Artículo de opinión de Nino Olmeda. periodista y represaliado político por el franquismo.
Víctor, el director de Zarabanda, me propuso escribir algo sobre los mercadillos. Mi memoria me trasladó a mis visitas obligadas al ‘mercadillo’ de la Brigada Político Social (BPS) que durante la dictadura de Franco estuvo instalado en la Puerta del Sol, en los edificios que son hoy la sede de la Presidencia de la Comunidad de Madrid.

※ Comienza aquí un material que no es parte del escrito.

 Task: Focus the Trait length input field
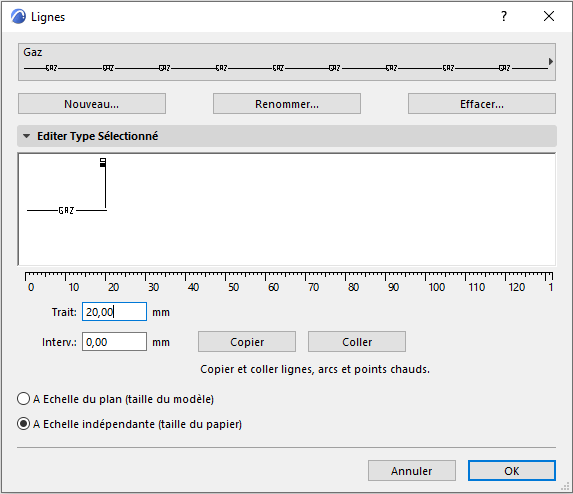click(x=114, y=312)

Referirse a la BPS como «mercadillo de la tortura» es una metáfora o figura retórica muy potente para describir o evocar la actividad de estos matones a sueldo de Franco. Es una imagen muy gráfica que sugiere comercialización o rutina. La idea de un «mercadillo» implica que la represión y el sufrimiento eran actividades habituales. En ese lugar se intercambiaba información obtenida mediante coacción y se realizaban actos de violencia de manera organizada.

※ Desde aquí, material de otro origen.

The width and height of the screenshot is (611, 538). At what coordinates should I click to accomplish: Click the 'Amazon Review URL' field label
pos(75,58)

Cuando se cumplió el 20 de noviembre el 50 aniversario de la muerte del dictador y una vez que el BOE hiciera oficial la declaración de la sede de la Comunidad de Madrid como lugar de Memoria Democrática, la presidenta regional, Isabel Díaz Ayuso, se ha permitido frivolizar con este asunto diciendo que nada de placas en la sede de Sol en recuerdo de las decenas de miles que fuimos humillados, golpeados y torturados. Propuso una placa en el Palacio de la Moncloa diciendo que “aquí escondían al hermano de Sánchez’.
Franco murió y se abrieron puertas por donde llegaba paso a paso la democracia, que ha posibilitado que Ayuso sea mandataria autonómica.

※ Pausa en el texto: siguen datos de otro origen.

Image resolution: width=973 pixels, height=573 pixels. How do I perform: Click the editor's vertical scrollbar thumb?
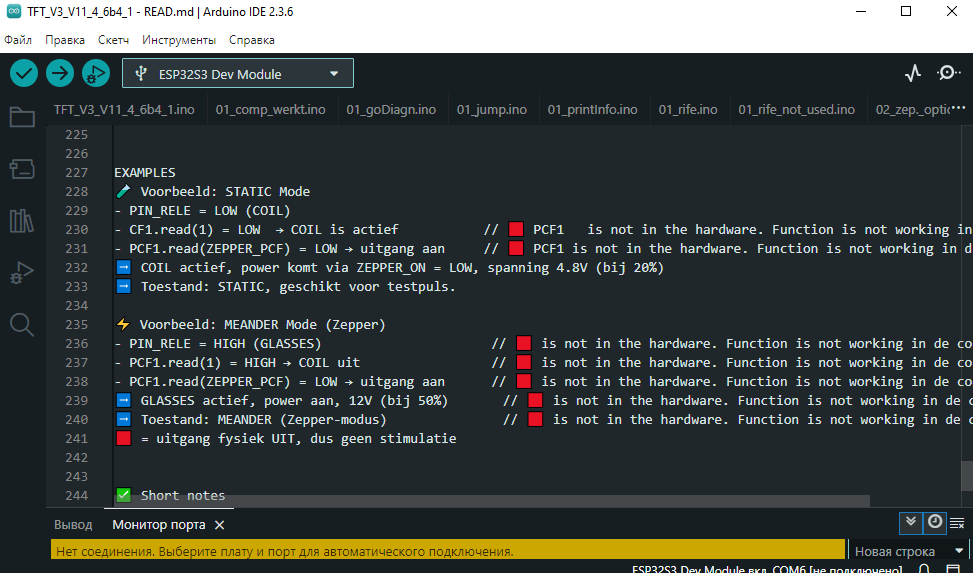pos(966,474)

Yo mismo, en abril de 2024 envié una carta a Ayuso, pidiendo la colocación de una placa en la sede del Gobierno presidido por ella en recuerdo y memoria de las decenas de miles de personas que pasamos por “el palacio del terror franquista” durante la larga dictadura.
Mi carta a Ayuso fue contestada un mes después por Miguel Ángel Rodríguez. Me dijo que de placa en memoria de los detenidos y torturados durante la dictadura, nada de nada.
Nadie puede negar que la sede de la BPS de Sol fue el centro neurálgico de la represión durante la dictadura, que fue un periodo de falta de libertades y sí de libertinaje, y dulcificar ese periodo es algo que duele a los que sufrimos las garras de los represores.
Yo cuando oí las burlas de Ayuso sobre la necesidad de colocar esa placa en la sede de la Comunidad de Madrid me sentí humillado y sentí vergüenza y falta de respeto a los que luchamos por la llegada de la democracia. Me pareció una insensatez de Ayuso, una desfachatez y un descaro.